### TASK DIRECTIONS:
Print the data that follows word for word, leaving out any picture.

[Collected data entries]
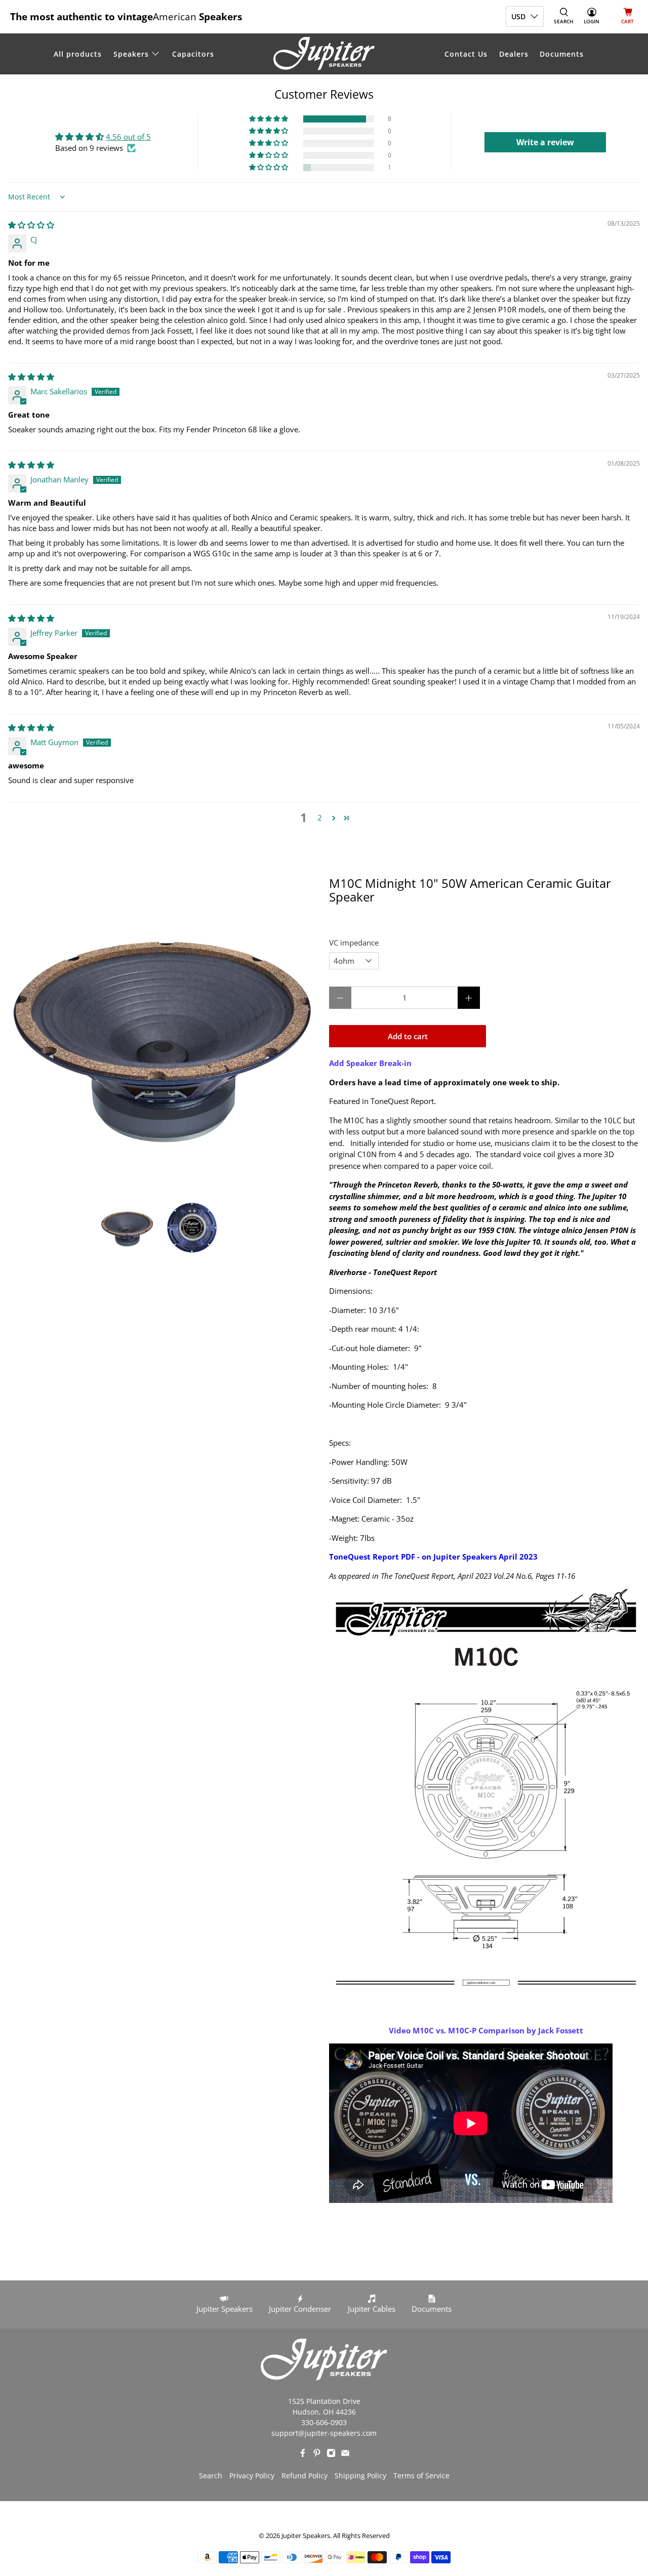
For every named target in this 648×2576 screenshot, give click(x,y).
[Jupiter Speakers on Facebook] (302, 2455)
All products (78, 54)
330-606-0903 (324, 2422)
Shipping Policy (360, 2475)
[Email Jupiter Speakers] (345, 2455)
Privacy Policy (251, 2475)
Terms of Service (421, 2475)
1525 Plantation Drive (324, 2401)
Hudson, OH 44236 (324, 2412)
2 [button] (319, 817)
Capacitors (193, 54)
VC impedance (354, 942)
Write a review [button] (545, 142)
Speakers (131, 54)
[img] (31, 225)
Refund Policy (304, 2475)
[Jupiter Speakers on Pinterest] (316, 2455)
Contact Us (466, 54)
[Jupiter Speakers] (324, 53)
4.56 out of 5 (128, 137)
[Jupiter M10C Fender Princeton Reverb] (162, 1033)
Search (210, 2475)
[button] (269, 118)
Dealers (514, 54)
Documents (562, 54)
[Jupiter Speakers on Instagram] (331, 2455)
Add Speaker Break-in (370, 1063)
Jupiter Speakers (305, 2535)
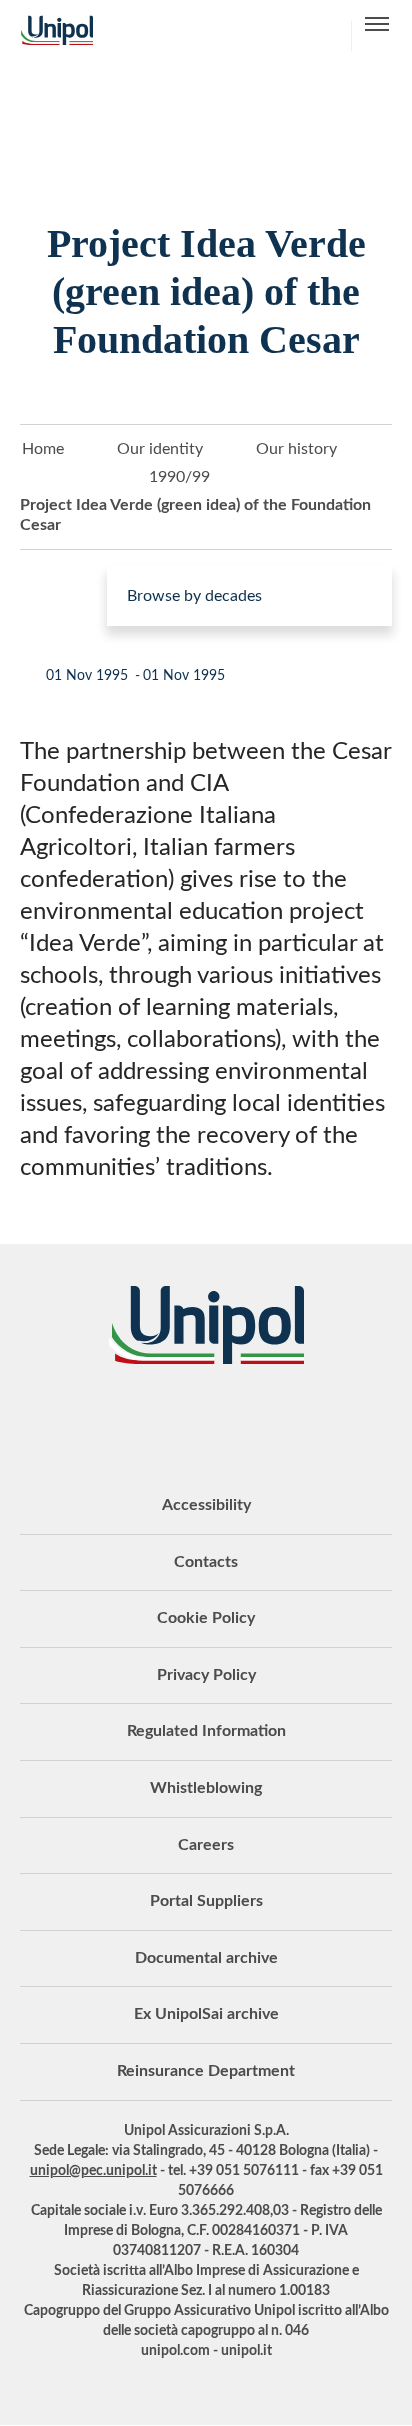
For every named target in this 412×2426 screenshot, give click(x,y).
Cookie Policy (206, 1618)
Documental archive (206, 1958)
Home (43, 449)
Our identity (160, 449)
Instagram (281, 1419)
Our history (296, 449)
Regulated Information (206, 1731)
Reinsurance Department (206, 2071)
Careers (206, 1845)
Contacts (206, 1562)
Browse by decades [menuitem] (194, 596)
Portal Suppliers (206, 1901)
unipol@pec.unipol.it (93, 2171)
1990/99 (179, 477)
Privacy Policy (206, 1675)
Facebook (231, 1419)
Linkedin (131, 1419)
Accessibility (206, 1505)
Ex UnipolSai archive (206, 2014)
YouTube (81, 1419)
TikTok (331, 1419)
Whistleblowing (206, 1788)
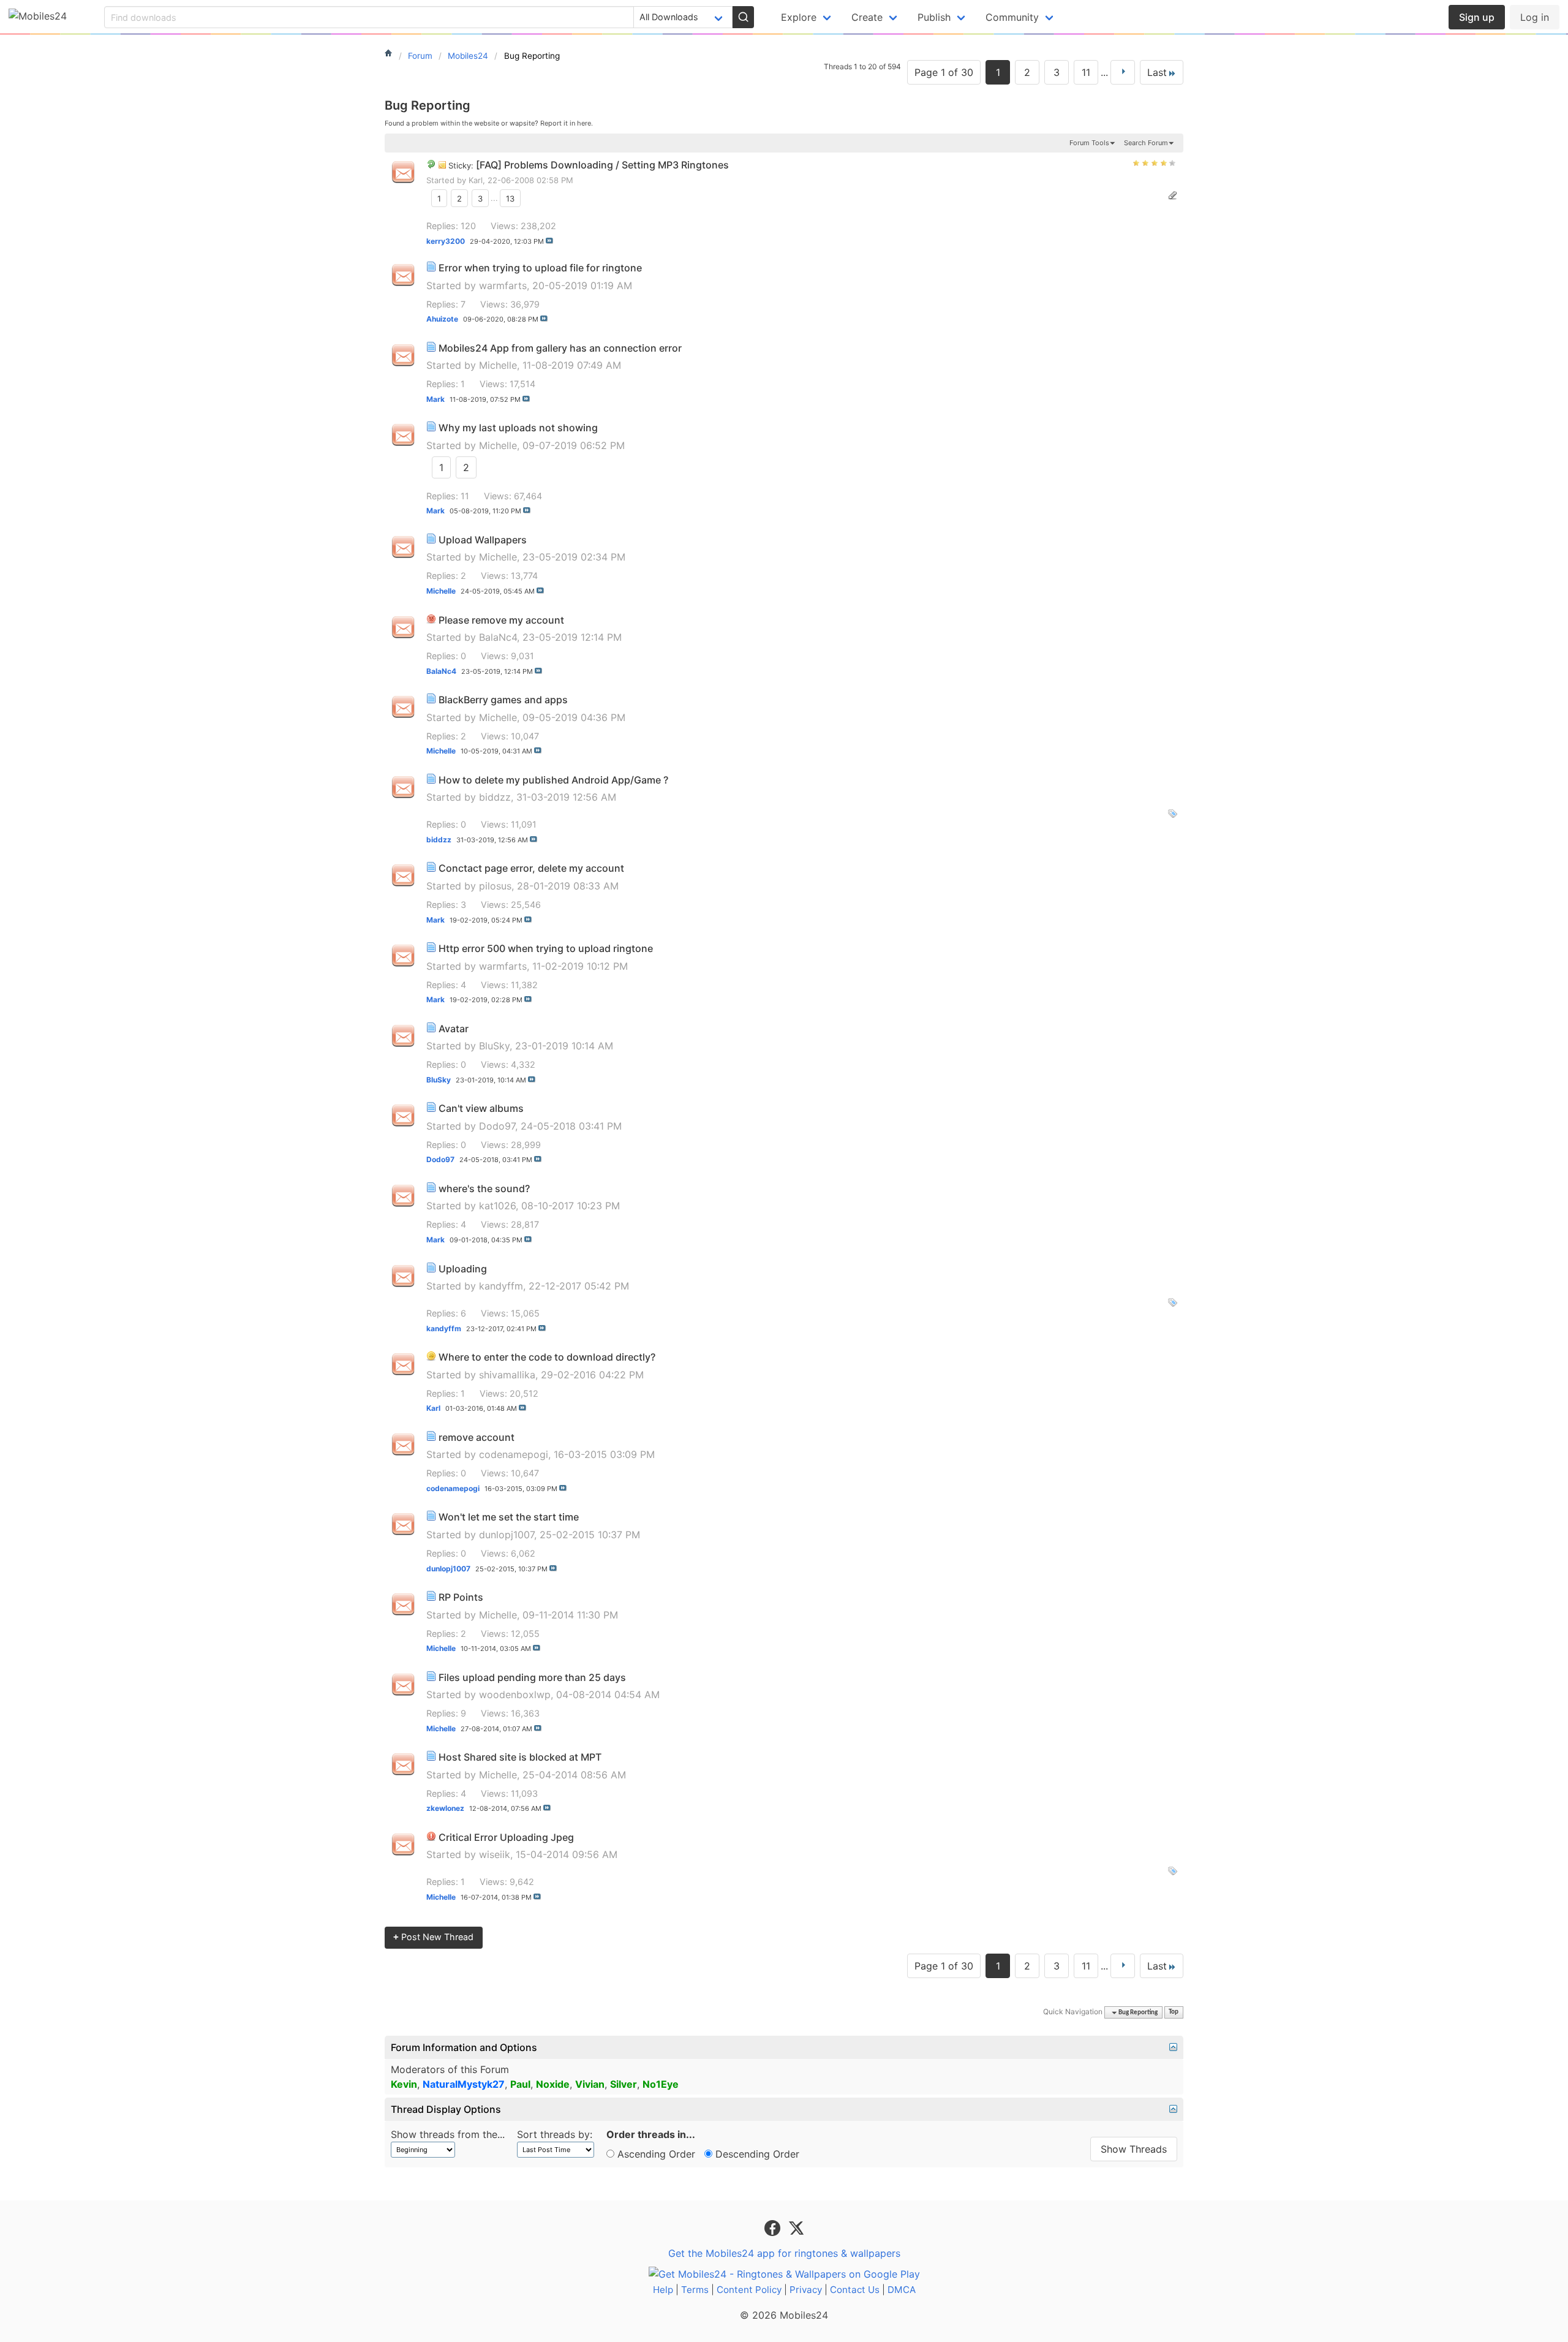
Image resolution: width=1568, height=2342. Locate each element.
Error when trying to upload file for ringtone (540, 268)
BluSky (494, 1046)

### WRITTEN SOLUTION:
For every named target in this 648×2576 screenshot, give click(x,y).
[Jupiter Speakers on Facebook] (302, 2455)
All products (78, 54)
330-606-0903 (324, 2422)
Shipping Policy (360, 2475)
[Email Jupiter Speakers] (345, 2455)
Privacy Policy (251, 2475)
Terms of Service (421, 2475)
1525 Plantation Drive (324, 2401)
Hudson, OH 44236 (324, 2412)
2 [button] (319, 817)
Capacitors (193, 54)
VC impedance (354, 942)
Write a review [button] (545, 142)
Speakers (131, 54)
[img] (31, 225)
Refund Policy (304, 2475)
[Jupiter Speakers on Pinterest] (316, 2455)
Contact Us (466, 54)
[Jupiter Speakers] (324, 53)
4.56 out of 5 (128, 137)
[Jupiter M10C Fender Princeton Reverb] (162, 1033)
Search (210, 2475)
[button] (269, 118)
Dealers (514, 54)
Documents (562, 54)
[Jupiter Speakers on Instagram] (331, 2455)
Add Speaker Break-in (370, 1063)
Jupiter Speakers (305, 2535)
For every named target in this 412×2426 screenshot, give click(x,y).
Cookie Policy (206, 1618)
Documental archive (206, 1958)
Home (43, 449)
Our identity (160, 449)
Instagram (281, 1419)
Our history (296, 449)
Regulated Information (206, 1731)
Reinsurance Department (206, 2071)
Careers (206, 1845)
Contacts (206, 1562)
Browse by decades [menuitem] (194, 596)
Portal Suppliers (206, 1901)
unipol@pec.unipol.it (93, 2171)
1990/99 (179, 477)
Privacy Policy (206, 1675)
Facebook (231, 1419)
Linkedin (131, 1419)
Accessibility (206, 1505)
Ex UnipolSai archive (206, 2014)
YouTube (81, 1419)
TikTok (331, 1419)
Whistleblowing (206, 1788)
Image resolution: width=1568, height=2342. Locate each element.
Error when trying to upload file for ringtone (540, 268)
BluSky (494, 1046)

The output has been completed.